XIII. Haverá que ter em conta o regime fiscal aplicável no seu todo, quer as PCUP quer às IPSS (alíneas e) e f) do nº 1 do artigo 44º do EBF) porque, actualmente, todas as IPSS ganham automaticamente a qualificação de PCUP por força do Estatuto das IPSS.
XIV. O que resulta claro do artigo 8 do Estatuto das IPSS aprovado pelo Decreto-Lei 119/83 de 14.11.

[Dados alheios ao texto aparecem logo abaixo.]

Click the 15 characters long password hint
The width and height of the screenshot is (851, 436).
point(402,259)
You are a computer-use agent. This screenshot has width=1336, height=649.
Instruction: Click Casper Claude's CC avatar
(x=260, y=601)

XV. O legislador ao consagrar um regime diferente para as PCUP (aqui englobando as IPSS) do que é aplicável às Misericórdias (que também são IPSS e PCUP) não quis dar mais benefícios a estas do que àquelas entidades, nem com amplitudes diferentes, até porque os fins e acções das misericórdias, de cariz solidário e assistencial, são levados a efeito, hoje, também por muitos milhares de PCUP e IPSS.

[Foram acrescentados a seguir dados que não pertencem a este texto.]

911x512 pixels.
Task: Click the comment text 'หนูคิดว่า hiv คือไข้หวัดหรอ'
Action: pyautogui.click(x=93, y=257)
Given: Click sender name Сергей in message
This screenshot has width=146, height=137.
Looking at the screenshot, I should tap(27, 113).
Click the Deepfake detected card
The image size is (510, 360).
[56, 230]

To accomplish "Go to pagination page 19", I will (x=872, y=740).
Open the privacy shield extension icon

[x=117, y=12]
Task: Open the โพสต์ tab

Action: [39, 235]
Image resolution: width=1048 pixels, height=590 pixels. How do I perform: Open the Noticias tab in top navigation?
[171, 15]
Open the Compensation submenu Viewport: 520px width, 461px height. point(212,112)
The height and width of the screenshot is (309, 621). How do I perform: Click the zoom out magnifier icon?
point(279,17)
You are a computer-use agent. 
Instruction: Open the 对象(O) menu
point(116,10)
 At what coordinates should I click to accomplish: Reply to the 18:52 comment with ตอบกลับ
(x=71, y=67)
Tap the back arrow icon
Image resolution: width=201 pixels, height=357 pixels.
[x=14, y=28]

XVI. O que pretendeu foi apenas diferentes mecanismos de controlo: para as Misericórdias não criou nenhum mecanismo de controlo (for força da parte final da alínea f) do nº 1 do artigo 44º do EBF), para as PCUP (aqui incluídas as IPSS que não as Misericórdias) criou os que constam da alínea b) do nº 2 e nº 4, ambos do artigo 44º do EBF.
XVII. Este tipo de benefícios subjectivos e de reconhecimento oficioso (a isenção de IMI das PCUP incluindo as IPSS) têm que respeitar a norma substantiva ínsita no nº 2 do artigo 5º do Estatuto dos Benefícios Fiscais:
XVIII. No caso, o benefício fiscal não carece de acto administrativo de mero reconhecimento. Ou seja, não é a AT que tem o poder para dizer o que cabe ou não no âmbito do benefício fiscal. Essa amplitude só pode dimanar da lei da AR, neste caso a Lei 151/99, de 14.12, uma vez que o acto de reconhecimento tem sempre efeito meramente declarativo, porque o benefício é de reconhecimento oficioso.

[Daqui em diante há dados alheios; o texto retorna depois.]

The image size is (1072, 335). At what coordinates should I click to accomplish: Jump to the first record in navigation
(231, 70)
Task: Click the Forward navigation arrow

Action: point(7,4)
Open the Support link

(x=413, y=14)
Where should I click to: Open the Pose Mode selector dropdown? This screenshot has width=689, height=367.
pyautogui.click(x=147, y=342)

XIX. Pelo que os mecanismos previstos na lei, neste caso no EBF, são de mero CONTROLO do benefício fiscal, mas nunca podem permitir não o reconhecer, tendo em conta o princípio da legalidade ínsito na CRP.
XX. Por outro lado haverá ainda que ter em conta que as normas sobre benefícios fiscais admitem interpretação extensiva (artigo 10º do EBF).
XXI. Não confere com a realidade o argumento plasmado no douto aresto recorrido tem a ver com esta passagem: “Se o legislador tivesse pretendido relevar a afectação à utilidade pública dos rendimentos dos imóveis, o mais adequado seria isentar de imposto esses rendimentos em si mesmos e não a propriedade e posse desses bens”.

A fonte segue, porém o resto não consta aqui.